Soğuk Savaş'ın ertesinde dünya siyasetinde halen yerini arayan ABD'nin bugün hiç olmadığı kadar kutuplaştırıcı bir siyaset izlediğine tanıklık edildiğine vurgu yapan Özşahin, ''Trump'ın dış politika stratejisini anlamlandırmak politik analistler için daha önce olmadığı kadar çetrefilli bir mesele haline gelmiş durumda. Zira Trump'ın kişisel özellikleri ve psikolojisini hedef alan analizler bir kenara bırakılacak olursak Trump dönemi, ABD dış politikasının çözülmesi son derece zor bir bulmaca niteliğinde.'' dedi.

Özşahin, bir taraftan Rusya- Çin ekseni ile sorunlu diğer taraftan ise Avrupa Birliğini dize getirmek için mücadele eden bir ABD ile karşı karşıya olunduğuna dikkati çekerek şu ifadeleri kullandı:

''Trump diğer ABD başkanlarının tercih ettiği demokrasi ve insan hakları idealleri çerçevesinde bir politika ne Avrupa Birliği ülkelerini de yanına alarak Rusya ve Çin karşısında bir blok oluşturmayı hedeflemekte ne de yükselen bir güç olarak Çin'i çevrelemeye odaklanmaktadır.

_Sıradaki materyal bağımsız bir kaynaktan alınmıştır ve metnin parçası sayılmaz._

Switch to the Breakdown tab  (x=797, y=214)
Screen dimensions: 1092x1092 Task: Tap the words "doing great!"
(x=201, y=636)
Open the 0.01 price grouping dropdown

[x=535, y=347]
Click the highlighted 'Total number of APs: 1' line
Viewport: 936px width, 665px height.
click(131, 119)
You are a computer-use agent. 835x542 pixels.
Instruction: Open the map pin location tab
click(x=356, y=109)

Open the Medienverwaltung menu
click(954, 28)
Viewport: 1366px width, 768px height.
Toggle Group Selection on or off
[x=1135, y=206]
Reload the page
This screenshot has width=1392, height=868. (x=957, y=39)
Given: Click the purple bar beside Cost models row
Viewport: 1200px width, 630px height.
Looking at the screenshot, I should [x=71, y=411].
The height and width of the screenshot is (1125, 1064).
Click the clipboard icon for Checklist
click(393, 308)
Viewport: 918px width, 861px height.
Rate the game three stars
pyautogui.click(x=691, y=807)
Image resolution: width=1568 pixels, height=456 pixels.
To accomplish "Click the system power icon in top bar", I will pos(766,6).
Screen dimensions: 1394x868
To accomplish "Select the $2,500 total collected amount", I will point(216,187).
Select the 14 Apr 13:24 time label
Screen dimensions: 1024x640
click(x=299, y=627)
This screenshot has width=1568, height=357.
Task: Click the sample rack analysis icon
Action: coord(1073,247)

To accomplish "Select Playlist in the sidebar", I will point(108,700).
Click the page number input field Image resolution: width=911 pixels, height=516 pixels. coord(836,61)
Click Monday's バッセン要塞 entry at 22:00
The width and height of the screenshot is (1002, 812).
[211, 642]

Açık olan tek husus ise tüm bu seçenekleri bir kenara iten ABD bugün hiç olmadığı kadar yalnız olduğudur.

İran'a yönelik yaptırım özelinde değerlendirilecek olursa Rusya ve Çin'in İran'a yönelik hiç de şaşırtıcı olmayan desteği bir yana, bugün Avrupa Birliği de yaptırım kararını tanımadığını ilan etmekten çekinmemektedir."

"ABD'li siyaset yapıcılar için İran kullanışlı bir araç"

Cüneyt Özşahin, Trump'ın dış politikayı iç politika malzemesi haline getirmesinin, ABD'yi uluslararası politikada yalnızlığa ittiğini söyledi.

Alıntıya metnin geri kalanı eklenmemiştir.